Dentists also recommend correction of malocclusion to improve mastication, the chewing of food. But unless the condition is so severe as to prevent the opposing teeth from coming together, virtually any bite – “good” or “bad” from the dentist’s viewpoint – functions adequately. In fact, teeth barely meet in chewing. The mouth senses contact of opposing teeth as they shear and grind food, immediately reversing the movement of the lower jaw so that the teeth are not gnashed together. It is sort of like tough football. You do not have to tackle the ball carrier to stop the action. A slight tough of tooth contact is all that is necessary to have the play whistled dead. If it were not this protective proprioceptive mechanism, the teeth would be ground down to the gum line in the first two or three decades of life.
Nonetheless, many people develop pernicious habits such as clenching and grinding – bruxism – of teeth, which wears the enamel flat and may even penetrate into dentin, causing hypersensitivity and pain. Night grinding is also quite common even among children and can be damaging to the teeth and supporting bone. But these habits have nothing to do with normal chewing. Correction of malocclusion does not cure bruxism. In fact, bruxism may not be curable, particularly when it is done during sleep. In that even, the patient needs a protective plastic occlusal night guard, much like a football or basketball player’s mouthpiece to prevent tooth-on-tooth contact during sleep or during the daytime.
Other conditions frequently attributed to malocclusion are myofacial pain dysfunction (MPD) and temporomandibular joint disorder (TMJ/TMD), in which the individuals suffer mild to extreme pain in the facial muscles and joints of the jaws. For unknown reasons, MPD and TMD problems occur much more frequently among women in their late twenties and early thirties, after which pain frequently disappears when or not treated.
Despite the lack of controlled studies to link MPD and TMD pain with malocclusion, orthodontic treatment is often recommended for present or anticipated problems. Rather than malocclusion, the common causes of MPD or TMJ discomfort are tension, clenching, and muscle spasms or injury to the attachment ligaments of the joints, which makes opening and closing painful. The injury may follow a large yawn or third molar surgery or occasionally, orthodontic treatment.

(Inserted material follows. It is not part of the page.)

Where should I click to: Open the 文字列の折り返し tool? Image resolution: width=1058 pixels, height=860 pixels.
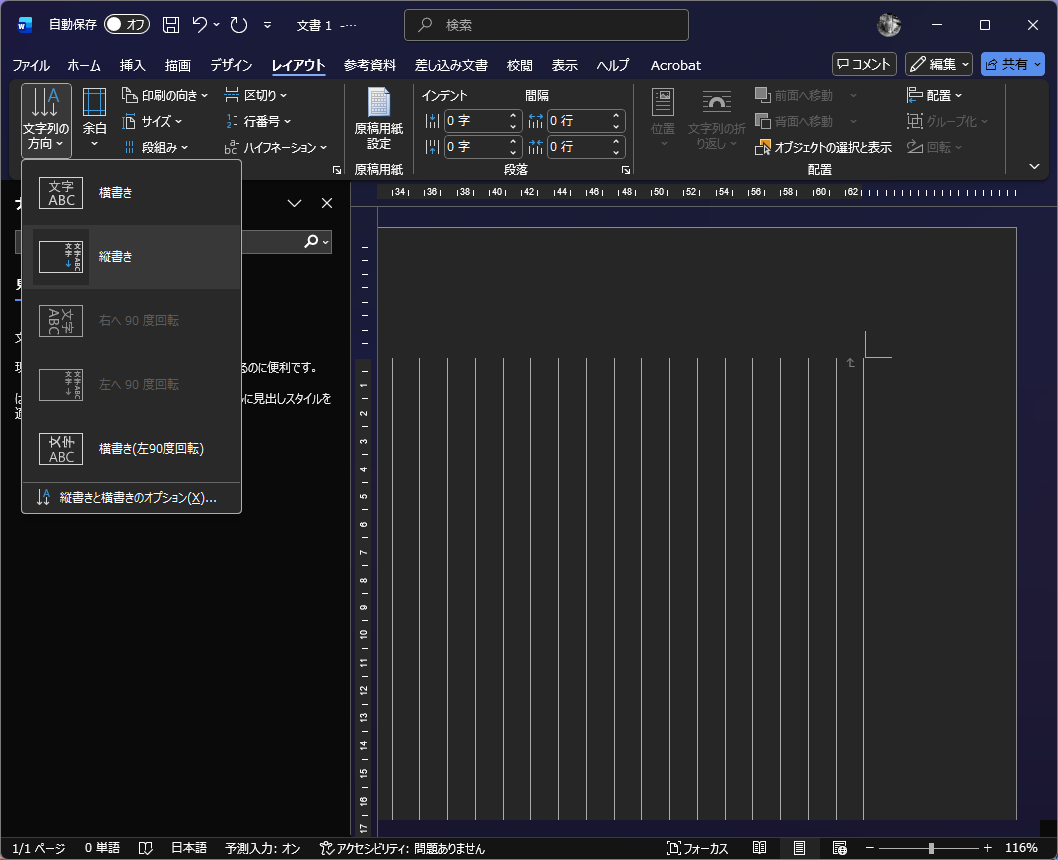point(716,118)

Quite often the condition is alleviated by physiotherapy, including dry or moist heat packs and ultrasonic treatment, muscle relaxants, antidepressant drugs for chronic pain, special muscle stretching and relaxation therapy, the avoidance of extreme jaw movements such as yawning and biting whole apples, and simply outliving the symptoms. In a small number of TMJ osteoarthritic degeneration of the bony ball and socket comprise the joint. In such extreme cases surgery may be necessary to replace the disc with a plastic insert or to reconstruct the jaw joint. This procedure is far from reliable and is notorious for its failures. It should be considered only when there is no other recourse. Too often premature and unnecessary surgery is performed, at times leaving the patient much worse off that if nothing had been done.
TMJ/MPD diagnosis and treatment should be viewed with caution and skepticism. Most X-rays taken for TMJ diagnosis are not worth the price of film. X-ray films of the joints purportedly demonstrating displaced discs or osteoarthritis often are of such poor quality as to require a great deal of imagination in diagnosis. Even with good films, X-ray diagnosis of the jaw joints is notably inaccurate. Before subjecting yourself to head X-rays, which radiate the brain as well as the joints, rely on symptomatic diagnosis to identify the location of pain and restriction of movement. Initial treatment should be limited to alleviation of the symptoms. Only when significant pain persists for a long time and is not relieved by symptomatic treatment should one consider TMJ X-rays, and then only by an experienced TMJ X-ray technician.